There’s a growing market for mobile apps designed to help couples stay closer. The phenomenon first came to my attention with the launch of Pair at Y Combinator’s most recent demo day. But since then, I’ve seen a whole bunch of new apps popping up, all seeking to offer up a tight little social network for two. The latest such app to launch is Avocado, which was created by a couple of former Googlers looking for a way to get closer and better organize their life together.
Avocado, available on the iPhone and Android mobile devices for $1.99, was created by ex-Google employees Chris Wetherell and Jenna Bilotta, who first met while working on Google Reader during their 20 percent time at the search giant. Key to the app is the user experience, which is designed to mimic the way that couples actually interact with each other.
It allows couples to create to-do lists and cross items off, upload pictures to share with one another, and send private messages to each other. It also lets users create and send “quick notes” to one another, over and over again, as well as “quick faces,” which swap out common emoticons for unique facial expressions of each partner.
The app is named as such because avocado trees, Wetherell tells me, only bear fruit when they grow near each other. Avocados also grow in pairs. Oh, also because “avocado” was the name of one of his computers while he worked at Google.
The Avocado team tries to differentiate itself with identity verification and advanced encryption, to ensure that users are who they say they are when they sign up. Couples have to provide a shared password to connect with one another, which is designed to keep impersonators from logging in and pretending to be someone that they’re not.
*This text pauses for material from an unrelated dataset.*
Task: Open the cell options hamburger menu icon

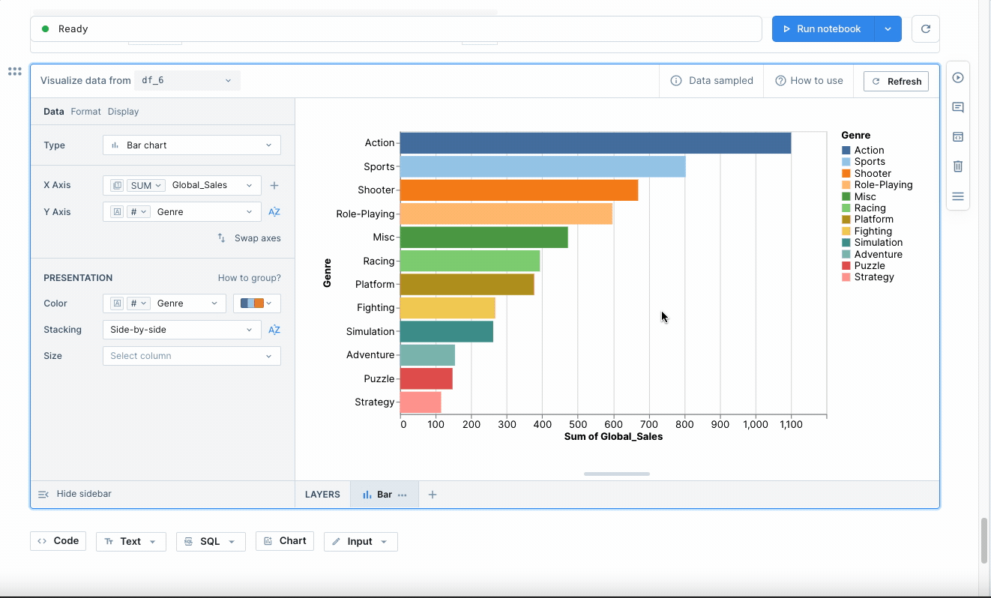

Not only are Wetherell and Bilotta founders, of course, but they’re also users — and the app has helped them get through the process of a major house renovation. Nowadays they conveniently use the app to create and manage bug reports.
The two tell me that work on the app began before the influx of social apps for couples really took hold, and the two have been a little surprised by how quickly competition has sprung up — particularly since all the major couples apps have emerged over just the last six months or so. But Wetherell said that the move to more intimate applications is only natural, as maturing platforms like Facebook and Twitter lack functionality to provide real private sharing.
To prepare for that competition in the nascent couples app space, the two closed a $1.3 million round of seed funding earlier this year, which included participation from Baseline Ventures, General Catalyst, Lightspeed Ventures, FeedBurner founder Steve Olechowski, and TV director Greg Yaitanes. The team has already hired a couple of developers, but they’re looking to hire a few more.